■ **YOUR ASSIGNMENT**: Based on the entries below, how many lines contain the word "this"? Respond with only the number.
Segment Start: DATA SECTION
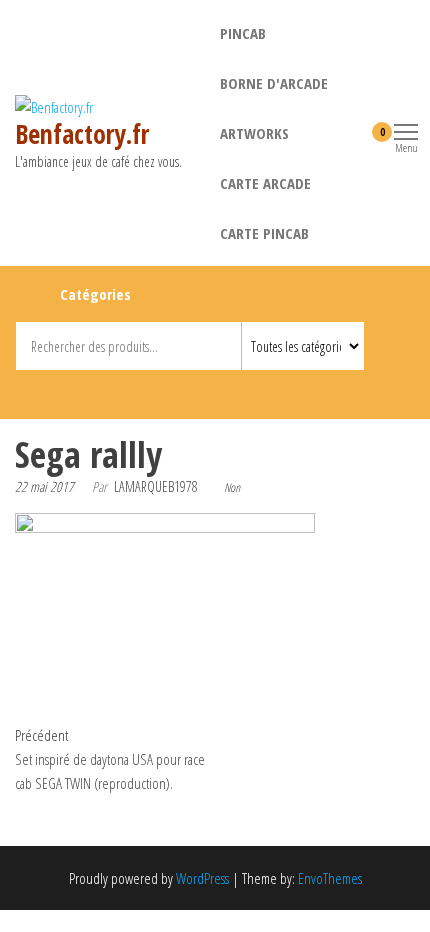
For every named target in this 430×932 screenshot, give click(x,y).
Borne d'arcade (274, 83)
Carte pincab (264, 233)
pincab (243, 33)
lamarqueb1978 (156, 486)
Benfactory (182, 391)
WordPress (202, 878)
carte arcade (265, 183)
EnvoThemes (330, 878)
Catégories (95, 294)
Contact (218, 391)
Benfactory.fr (82, 134)
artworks (254, 133)
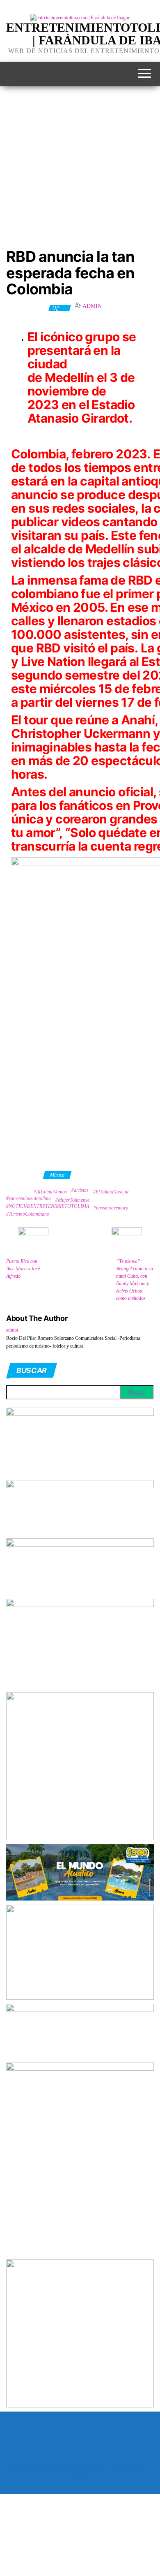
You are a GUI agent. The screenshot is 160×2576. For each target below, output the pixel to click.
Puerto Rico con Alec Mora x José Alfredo (23, 1268)
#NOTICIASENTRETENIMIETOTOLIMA (47, 1206)
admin (92, 306)
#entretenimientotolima (28, 1198)
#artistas (80, 1190)
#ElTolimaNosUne (111, 1192)
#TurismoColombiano (27, 1214)
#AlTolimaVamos (50, 1192)
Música (57, 1175)
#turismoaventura (111, 1208)
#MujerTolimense (72, 1200)
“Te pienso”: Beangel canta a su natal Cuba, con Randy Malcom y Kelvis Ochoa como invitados (134, 1279)
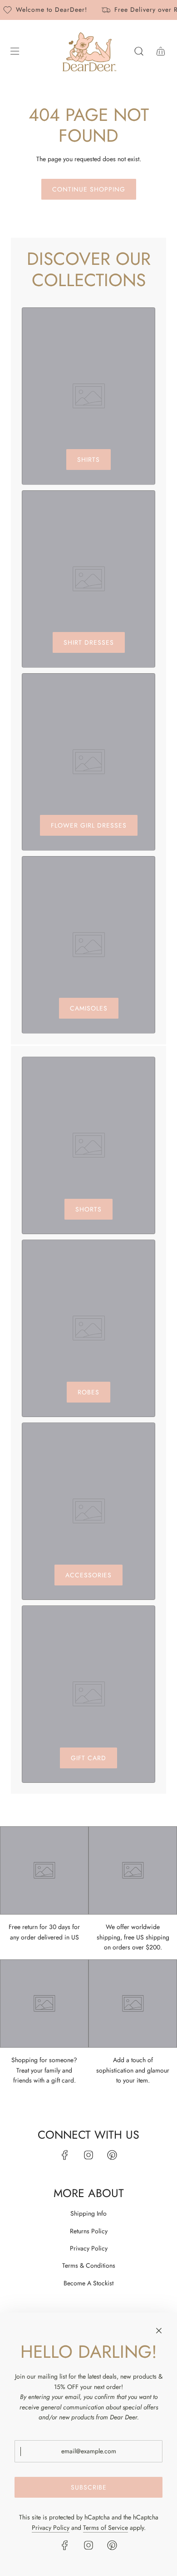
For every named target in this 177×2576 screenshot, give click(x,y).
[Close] (159, 2330)
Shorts (88, 1209)
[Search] (139, 51)
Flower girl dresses (89, 825)
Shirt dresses (89, 642)
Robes (88, 1392)
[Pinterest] (112, 2155)
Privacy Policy (50, 2527)
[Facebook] (65, 2155)
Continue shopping (88, 189)
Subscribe (89, 2487)
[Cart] (161, 51)
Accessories (88, 1575)
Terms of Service (105, 2527)
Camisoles (89, 1008)
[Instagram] (88, 2155)
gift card (88, 1757)
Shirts (88, 459)
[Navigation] (14, 51)
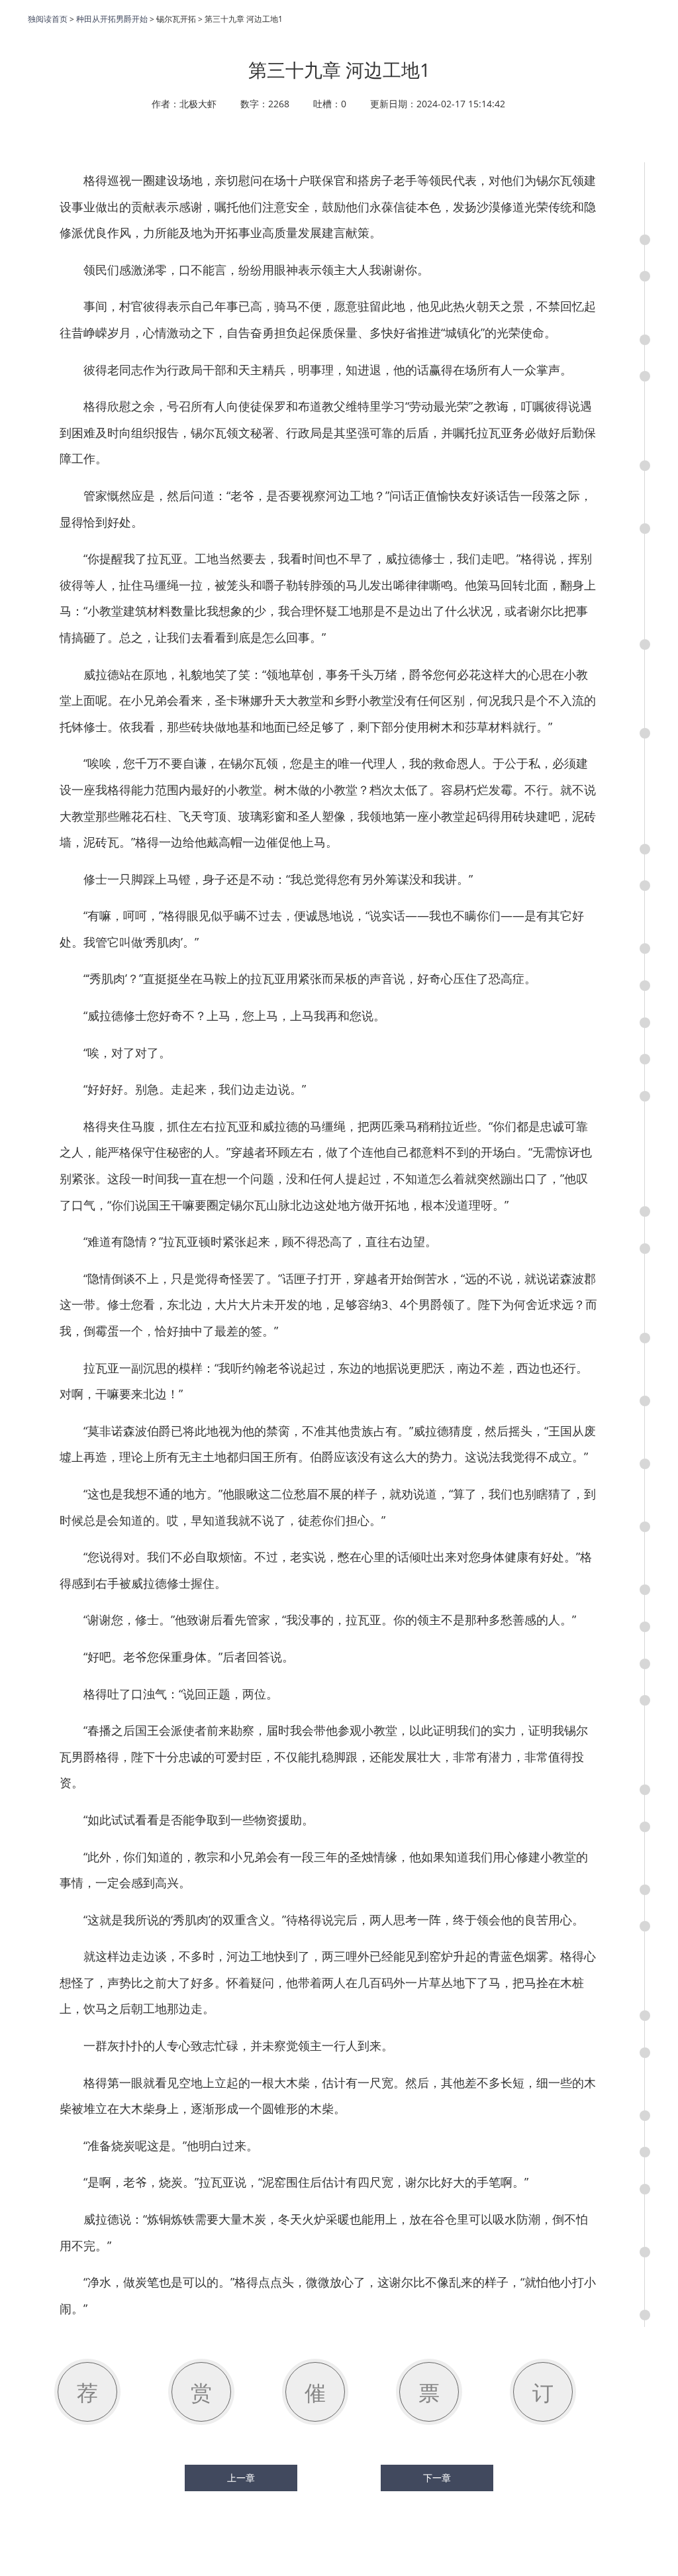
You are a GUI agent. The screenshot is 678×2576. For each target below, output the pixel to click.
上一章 (241, 2478)
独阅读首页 (48, 19)
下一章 (437, 2478)
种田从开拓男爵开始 (112, 19)
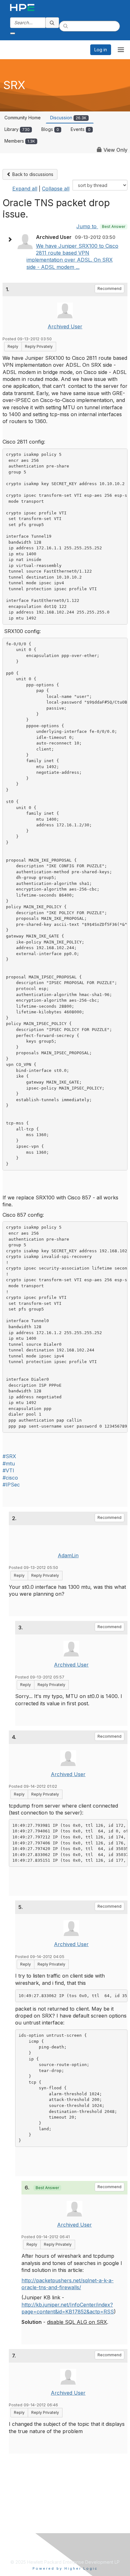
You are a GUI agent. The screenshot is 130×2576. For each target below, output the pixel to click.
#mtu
Segment End: DATA SECTION
■ **FINISHED EXERCISE**: 2